In this study, we demonstrate for the first time that lnc-GAN1 functions as an endogenous sponge for miR-26a-5p to upregulate PTEN expression and thereby exert tumor-suppressive effects in NSCLC. First, we find that lnc-GAN1 is significantly downregulated in NSCLC tissues by using a custom lncRNA microarray on 194 NSCLC tissues and 100 paired adjacent non-tumor lung samples. Kaplan-Meier survival analysis reveals that lnc-GAN1 downregulation is associated with poor prognosis in these patients. In addition, functional studies demonstrate that lnc-GAN1 inhibits NSCLC cell proliferation and cell cycle and induces apoptosis in vitro, and represses tumor growth in vivo.

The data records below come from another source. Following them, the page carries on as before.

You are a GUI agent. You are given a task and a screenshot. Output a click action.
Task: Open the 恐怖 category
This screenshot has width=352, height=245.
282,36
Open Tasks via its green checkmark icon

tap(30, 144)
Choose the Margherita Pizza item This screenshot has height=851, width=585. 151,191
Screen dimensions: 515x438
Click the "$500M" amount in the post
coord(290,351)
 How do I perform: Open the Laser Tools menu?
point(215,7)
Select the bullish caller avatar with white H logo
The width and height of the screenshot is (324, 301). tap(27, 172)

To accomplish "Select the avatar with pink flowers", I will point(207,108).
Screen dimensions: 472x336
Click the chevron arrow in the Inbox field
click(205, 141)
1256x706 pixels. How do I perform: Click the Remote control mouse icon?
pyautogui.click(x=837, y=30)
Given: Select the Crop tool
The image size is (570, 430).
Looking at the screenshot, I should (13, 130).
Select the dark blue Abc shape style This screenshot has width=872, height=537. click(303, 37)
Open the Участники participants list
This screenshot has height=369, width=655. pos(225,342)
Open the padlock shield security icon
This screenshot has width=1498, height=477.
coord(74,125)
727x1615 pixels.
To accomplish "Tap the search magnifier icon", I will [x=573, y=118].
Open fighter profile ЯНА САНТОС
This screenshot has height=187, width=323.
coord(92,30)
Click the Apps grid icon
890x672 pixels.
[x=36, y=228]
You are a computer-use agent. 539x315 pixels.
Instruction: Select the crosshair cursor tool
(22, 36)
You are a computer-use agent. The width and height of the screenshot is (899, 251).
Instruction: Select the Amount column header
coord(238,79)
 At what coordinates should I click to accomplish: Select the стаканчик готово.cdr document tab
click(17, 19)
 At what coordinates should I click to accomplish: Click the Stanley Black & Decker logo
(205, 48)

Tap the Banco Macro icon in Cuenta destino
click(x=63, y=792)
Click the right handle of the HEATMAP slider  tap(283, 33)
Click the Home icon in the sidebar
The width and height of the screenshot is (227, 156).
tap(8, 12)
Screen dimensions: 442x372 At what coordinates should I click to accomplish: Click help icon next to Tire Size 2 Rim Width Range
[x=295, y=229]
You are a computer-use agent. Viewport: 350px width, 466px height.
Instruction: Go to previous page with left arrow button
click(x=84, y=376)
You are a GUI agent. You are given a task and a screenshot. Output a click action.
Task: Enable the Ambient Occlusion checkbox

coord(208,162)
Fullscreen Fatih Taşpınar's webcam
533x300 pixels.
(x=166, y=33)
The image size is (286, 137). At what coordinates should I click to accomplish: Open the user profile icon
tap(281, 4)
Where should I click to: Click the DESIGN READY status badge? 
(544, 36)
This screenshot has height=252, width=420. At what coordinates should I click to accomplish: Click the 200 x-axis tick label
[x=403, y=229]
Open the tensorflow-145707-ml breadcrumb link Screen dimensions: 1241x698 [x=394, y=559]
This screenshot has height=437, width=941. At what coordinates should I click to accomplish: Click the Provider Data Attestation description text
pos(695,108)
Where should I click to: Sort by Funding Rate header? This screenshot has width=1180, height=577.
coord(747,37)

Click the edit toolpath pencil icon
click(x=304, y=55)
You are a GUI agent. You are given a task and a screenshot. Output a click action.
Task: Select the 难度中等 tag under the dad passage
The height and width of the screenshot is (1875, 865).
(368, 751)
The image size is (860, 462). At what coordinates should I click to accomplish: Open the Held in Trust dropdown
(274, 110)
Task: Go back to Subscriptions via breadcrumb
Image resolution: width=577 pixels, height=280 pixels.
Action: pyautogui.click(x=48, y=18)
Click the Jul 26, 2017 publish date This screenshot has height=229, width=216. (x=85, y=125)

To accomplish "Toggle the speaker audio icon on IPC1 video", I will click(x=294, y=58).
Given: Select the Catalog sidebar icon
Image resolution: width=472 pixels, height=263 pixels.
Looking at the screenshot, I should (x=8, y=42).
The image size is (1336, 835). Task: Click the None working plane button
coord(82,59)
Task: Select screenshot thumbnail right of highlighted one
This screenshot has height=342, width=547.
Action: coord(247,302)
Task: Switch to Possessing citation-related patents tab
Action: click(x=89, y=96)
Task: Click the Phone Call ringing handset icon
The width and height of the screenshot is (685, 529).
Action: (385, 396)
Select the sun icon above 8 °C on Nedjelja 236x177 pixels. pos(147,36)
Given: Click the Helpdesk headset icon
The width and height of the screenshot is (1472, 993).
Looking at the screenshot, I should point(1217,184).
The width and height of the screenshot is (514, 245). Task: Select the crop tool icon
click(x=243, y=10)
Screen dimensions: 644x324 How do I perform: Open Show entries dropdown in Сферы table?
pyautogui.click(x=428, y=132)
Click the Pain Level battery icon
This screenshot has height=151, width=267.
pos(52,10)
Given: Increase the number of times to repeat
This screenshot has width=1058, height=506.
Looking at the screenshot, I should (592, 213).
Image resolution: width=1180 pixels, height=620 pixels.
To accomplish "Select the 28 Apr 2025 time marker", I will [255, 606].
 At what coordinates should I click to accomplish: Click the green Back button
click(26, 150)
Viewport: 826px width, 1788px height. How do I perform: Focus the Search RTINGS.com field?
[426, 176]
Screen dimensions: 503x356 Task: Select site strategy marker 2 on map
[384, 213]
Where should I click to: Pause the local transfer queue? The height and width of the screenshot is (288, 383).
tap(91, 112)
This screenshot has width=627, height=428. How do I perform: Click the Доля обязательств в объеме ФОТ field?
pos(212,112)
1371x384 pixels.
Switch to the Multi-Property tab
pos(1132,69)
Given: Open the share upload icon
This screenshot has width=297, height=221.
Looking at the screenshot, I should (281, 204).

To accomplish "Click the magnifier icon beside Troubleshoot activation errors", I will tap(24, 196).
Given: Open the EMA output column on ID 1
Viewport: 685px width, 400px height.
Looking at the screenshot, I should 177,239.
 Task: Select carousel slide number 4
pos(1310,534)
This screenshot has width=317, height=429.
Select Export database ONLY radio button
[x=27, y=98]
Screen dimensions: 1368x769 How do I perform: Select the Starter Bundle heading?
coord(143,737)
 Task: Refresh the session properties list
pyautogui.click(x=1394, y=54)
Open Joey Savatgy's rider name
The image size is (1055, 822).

By searching PubMed, we found no report on lnc-GAN1.. lnc-GAN1 is located in 3′UTR of the GAN gene on chromosome 16. However, we demonstrate that transcription of lnc-GAN1 is independent of the GAN gene expression. The 3′UTR of a gene is involved in the stability, translation, translocation, and transport of its mRNA. Moreover, recent studies have shown that 3′UTR or its cleaved fragments can be expressed independently of the parental gene and act as long non-coding or small RNAs. Although some lncRNAs derived from 3’UTR have been identified, their biological functions remain unclear [21, 23, 24, 40].
Furthermore, RNA FISH assay revealed that lnc-GAN1 is mainly located in the cytoplasm of NSCLC cell lines and tissue samples, suggesting that it may function as a miRNA sponge. Bioinformatics analysis showed that there are two predicted binding sites for miR-26a-5p in lnc-GAN1 sequence. Dual-luciferase reporter assay confirmed the direct interaction between lnc-GAN1 and miR-26a-5p, while qRT-PCR demonstrated that lnc-GAN1 and miR-26a-5p levels are inversely correlated in NSCLC samples. In addition, miR-26a-5p overexpression significantly reduced lnc-GAN1 level in NSCLC cell lines, further supporting the role of lnc-GAN1 as an endogenous sponge for miR-26a-5p.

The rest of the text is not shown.